In kinship with Savdie’s use of the body as a stage, Chinese-born artists Jinbin Chen and Li Hei Di’s paintings consider complexities surrounding gender and desire. Chen’s delicate color palettes create environments that traverse a terrain of liminal gender dispositions couched in vulnerability, fragility, honesty, and comfort. In contrast, Li’s broad canvases reach towards seduction and the ephemeral mating dance that occurs in the anticipation of wanting.
Barbee, and Thomas merge identity with process, synthesizing craft, sculpture, and weaving to excavate the fragility and emotionality of self through traditionally utilitarian materials and architectural debris.

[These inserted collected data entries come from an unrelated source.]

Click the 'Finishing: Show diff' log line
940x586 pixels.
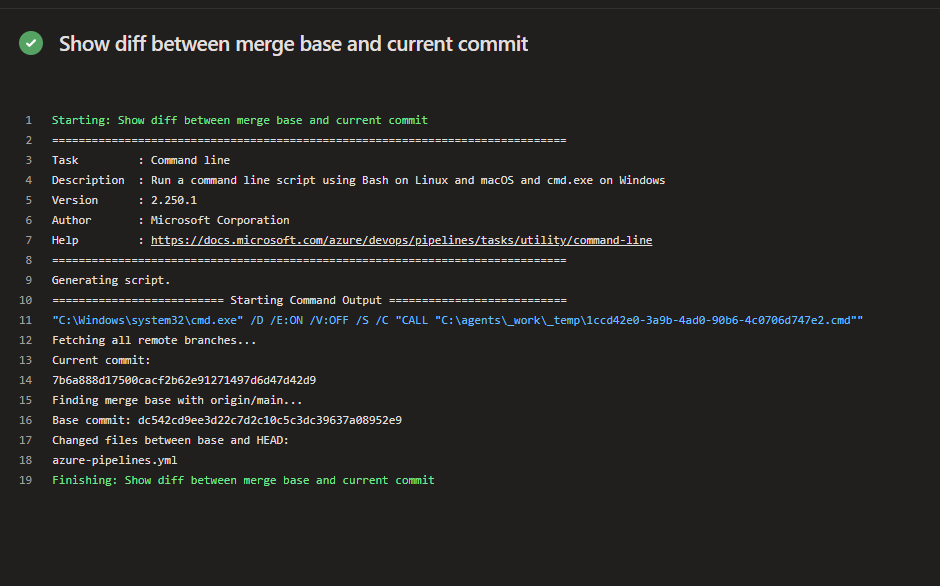point(243,480)
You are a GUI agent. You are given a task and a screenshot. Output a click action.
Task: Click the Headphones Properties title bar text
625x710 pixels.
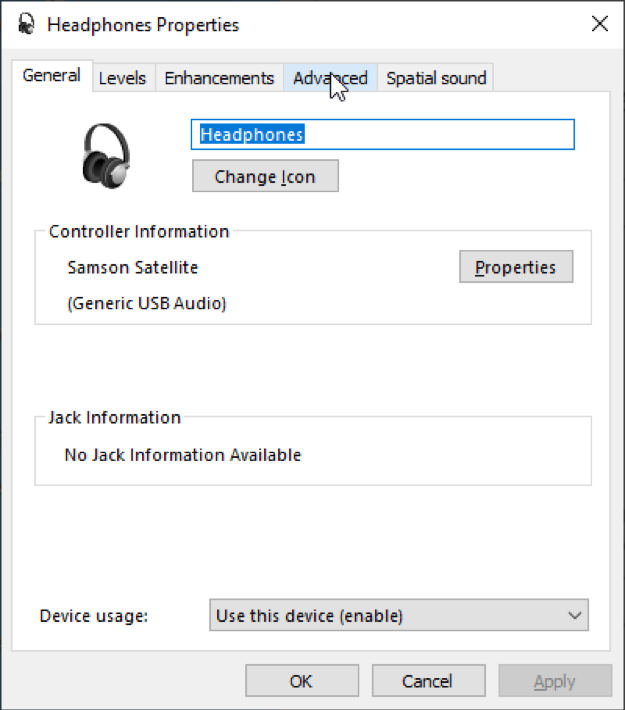[143, 24]
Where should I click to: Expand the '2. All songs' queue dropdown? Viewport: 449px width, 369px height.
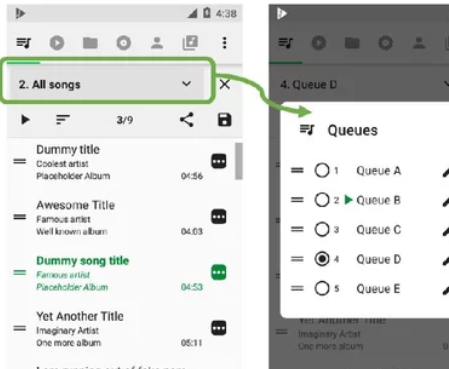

Thomas’ sculptural work grapples with conflicting beliefs, values, and desires, through his lens as a trans and queer artist raised within a strong religious environment. In the same vein, Alicia Adamerovich’s union of carpentry and surreal imagery expands on the picture space, traversing the psychological effects environments have on interpersonal relationships.
Rounding out the presentation are Alia Ahmad’s vibrant, abstract landscapes that backdrop her recollection of time and place. In her current exhibition A meadow … from a dream, Ahmad creates social spaces within linear impressions of the desert, playing on the tense contradiction between extreme emptiness of place and lush flora. Her dense terrains take inspiration from aesthetics of unfinished woven textiles, which in turn become sites for the interweaving of process, spatiality, and stimuli.
We anticipate that this presentation of artists will facilitate a critically relevant and illuminating dialogue in congruence with their contemporaries and current art viewership.